Callisto – Selecting Effective Mutation Operators for Mutation Testing

Mutation Testing

Mutation testing is a software strategy that works by deliberately introducing bugs to the source code, creating mutant versions of the program. Mutants are generated by mutation operators, which mutate a syntax token in a specific way. These mutants are then tested using the existing test suite. If the tests fail, then the mutation was detected and is now deemed killed. If the tests pass then the mutation has gone undetected and has survived. The more mutants are killed, the better the test suite is at detecting bugs in the source code. The mutation score is the percentage of mutants that is killed, and indicates the effectiveness of the test suite. Mutation testing therefore does not test the software directly, but rather the tests.

Performance Problems

The main reason why mutation testing is not widely applied in industry is because of its high performance cost. Every mutant requires up to a full run of the test suite, and there are hundreds to thousands of mutants possible, depending on the program size.

Several techniques have been developed to speed up mutation testing. This includes more efficient ways to generate and test mutants, for example by using coverage information or compiling multiple mutants into one program and activating them using code flags. For this project we focus on selective mutation, which reasons that too many mutants are generated and tries to select a subset of mutants such that mutation testing is still effective for judging a test suite.

Mutation Levels

This project introduces the use of mutation levels as a technique to speed up mutation testing. A mutation level is a subset of the available mutation operators, such that, when used, fewer mutants will be generated and thus fewer executions of the test suite will be needed during testing. Mutation operators are selected based on their resolution and performance impact.
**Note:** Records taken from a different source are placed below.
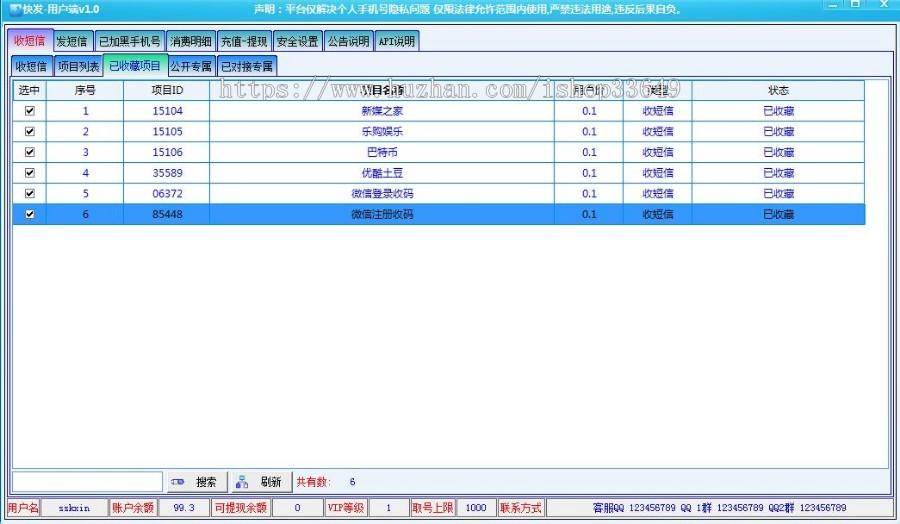This screenshot has height=524, width=900.
Task: Switch to the 充值-提现 tab
Action: (244, 42)
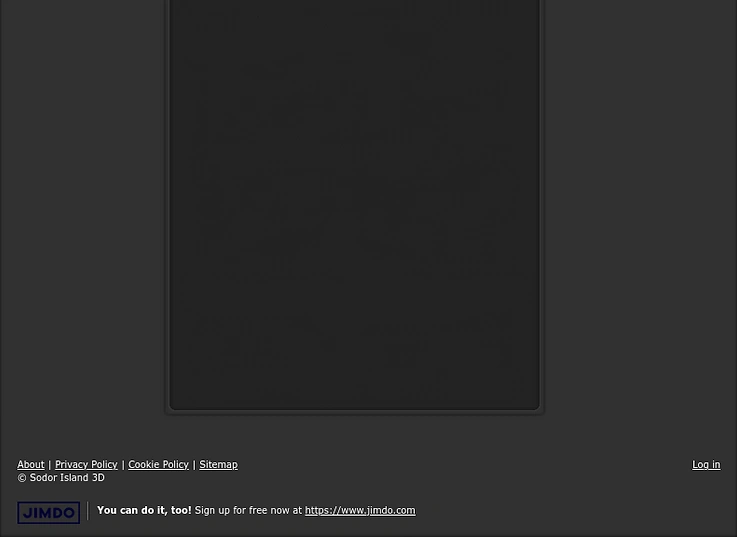Click the JIMDO logo icon
Viewport: 737px width, 537px height.
[48, 512]
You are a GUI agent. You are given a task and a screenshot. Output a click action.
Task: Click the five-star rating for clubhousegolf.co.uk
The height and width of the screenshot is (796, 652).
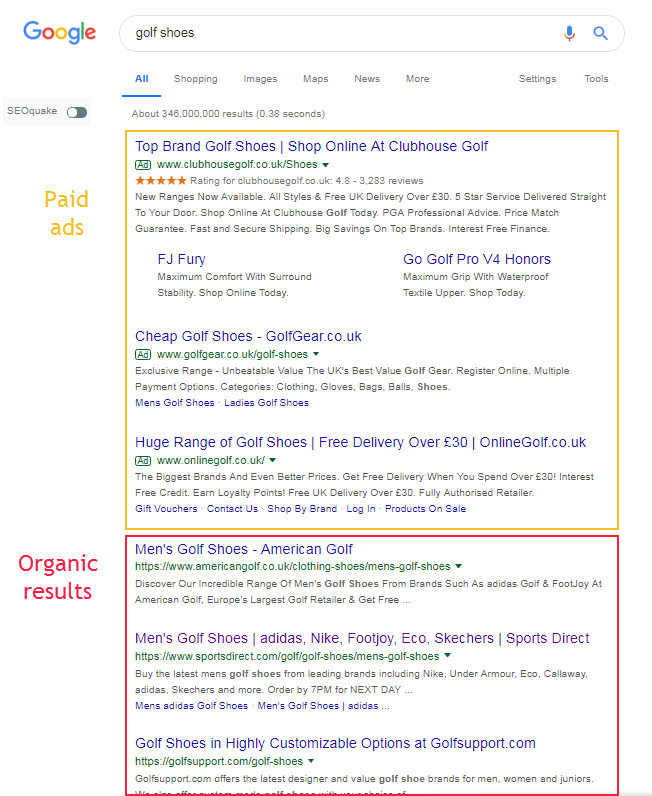coord(160,181)
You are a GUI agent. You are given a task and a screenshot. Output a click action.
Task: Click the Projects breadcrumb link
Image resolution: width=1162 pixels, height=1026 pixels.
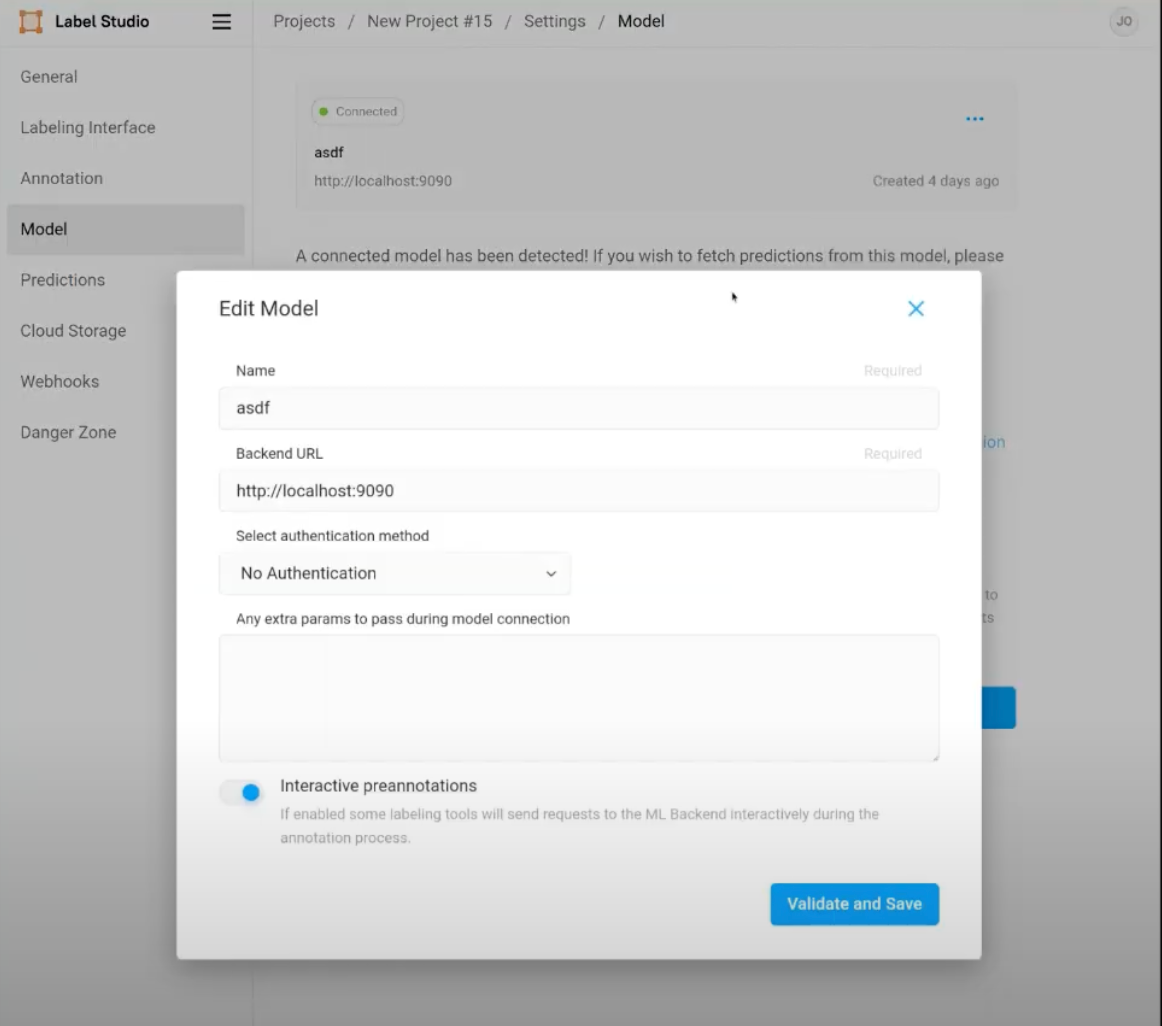304,22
Resolution describes the ability of operators to generate hard to kill mutants, which require more specific test cases to kill and thus promote the creation of a high-quality test suite. Performance impact relates to the relative number of mutants an operator generates.

An ideal mutation level consists of mutation operators with a high resolution and low performance impact, so that a high-quality test suite is encouraged with good performance. The difficulty of designing the mutation levels therefore lies in choosing which mutation operators are worth keeping and which can be excluded, based on their resolution and performance impact. For this the tool Callisto is developed, which analyses mutation operators in an empirical setting to quantify their resolution and performance impact. This is done using an existing quality metric from literature.